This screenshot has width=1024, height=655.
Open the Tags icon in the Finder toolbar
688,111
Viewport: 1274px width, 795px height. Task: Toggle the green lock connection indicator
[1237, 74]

**About this exercise**:
Would you please copy every line of the data exactly?

**Problem solution**:
This screenshot has width=1024, height=655.
Open the Tags icon in the Finder toolbar
688,111
Viewport: 1274px width, 795px height. Task: Toggle the green lock connection indicator
[1237, 74]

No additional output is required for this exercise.